Morgan’s raiders reached Old Washington on a July morning at 10:00 a.m. There they rested and demanded to be fed. At about 2:00 in the afternoon, they heard shots as the Union troops approached. The Confederates jumped on their horses and headed out of town. Some returned fire; three were killed and several captured. The rest got away and headed north. Thus, the “Battle of Washington,” the northernmost exchange of fire between Union and Confederate troops during the Civil War.
General Morgan and his troops lasted two more days until they surrendered in Columbiana County, Ohio—about 100 miles northeast of Old Washington. The surrendering Confederate troops were a worn out and discouraged lot. A few wore tattered grey Confederate uniforms, but most were clothed in items they had taken during their spree in Indiana and Ohio.

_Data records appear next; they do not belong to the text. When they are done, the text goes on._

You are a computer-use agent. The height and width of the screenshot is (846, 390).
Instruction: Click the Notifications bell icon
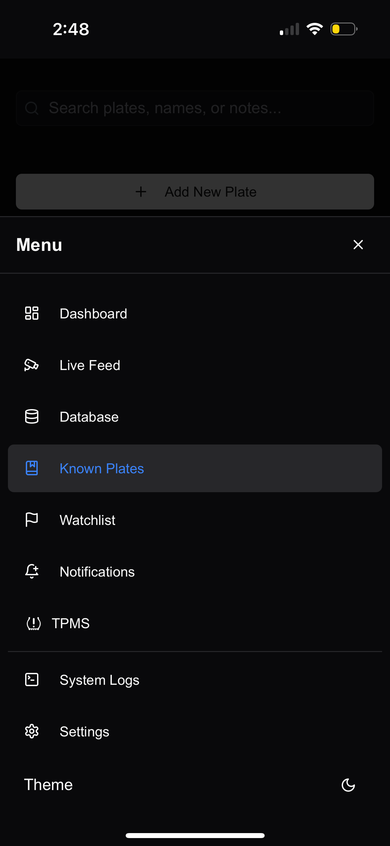click(32, 571)
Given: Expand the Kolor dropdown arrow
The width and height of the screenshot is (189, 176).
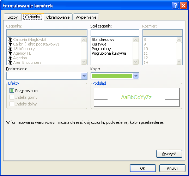Looking at the screenshot, I should (x=136, y=76).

Their looting had been haphazard and sometimes puzzling, such as, the soldier who stole a birdcage with three canaries in it and kept them alive during subsequent days of travel. Another was seen with seven pairs of ice skates flung around his neck, even though it was the middle of July. A favorite prize was a bolt of calico cloth, presumably a gift for a wife or girlfriend back home. General Morgan, himself, was quite nattily dressed when he was captured: in a linen coat, black pants, white shirt and a light felt hat.

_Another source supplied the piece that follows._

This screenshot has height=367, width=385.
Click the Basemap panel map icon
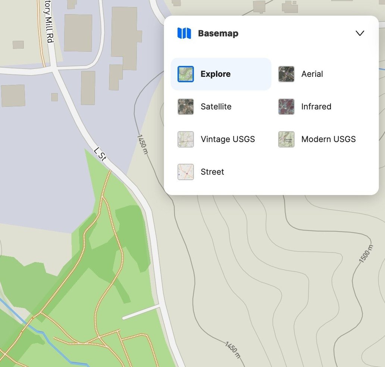pos(185,33)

But the story doesn’t end just yet.
General Morgan and several of his officers were sent to the Ohio Penitentiary, the most important prisoners that institution had ever held. But after a four-month stay, Morgan and six of his officers escaped. With knives taken from the prison dining hall, they cut through nine inches of concrete wall and nine inches of brickwork into a passageway that led them into the prison yard. With ropes made of towels and bedding, they scaled the wall and were free.

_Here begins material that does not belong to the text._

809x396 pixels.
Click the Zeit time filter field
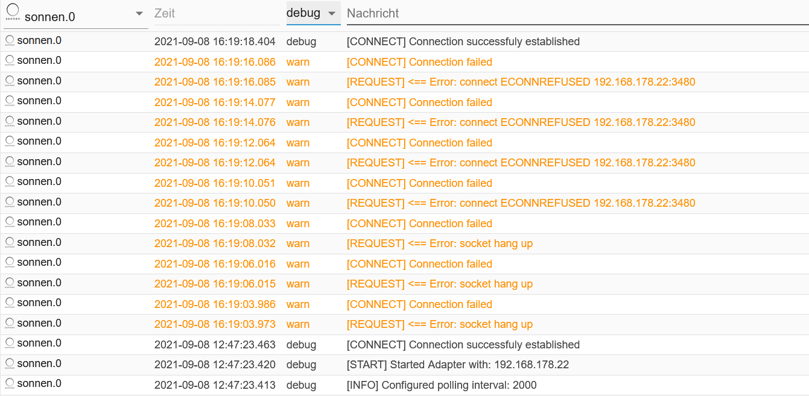point(217,13)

The escapees walked to a nearby railway station, bought tickets with money that had been smuggled into prison for them, and boarded a train bound for Cincinnati. Upon entering the train, General Morgan walked down the aisle and sat next to a Union officer. Soon the train passed the Ohio Penitentiary. The Union officer turned to his seatmate and remarked, "Over there is where Morgan is now spending his leisure time." "That's what I understand," Morgan replied, "and he ought to be kept there until the end of the war." This started a pleasant conversation, the Union officer never suspecting who he was sitting next to.
Morgan stayed on the train until it neared Cincinnati when he jumped off, made for the Ohio River, and paid a boy with a skiff $2 to row them across. He was back home in Kentucky.
Meanwhile back in Ohio, there was considerable embarrassment and shame. A newspaper, the Ohio State Journal, said, "The escape of John H. Morgan with six of his captains from the Ohio Penitentiary Friday night is the most humiliating circumstance that has ever occurred in the state of Ohio."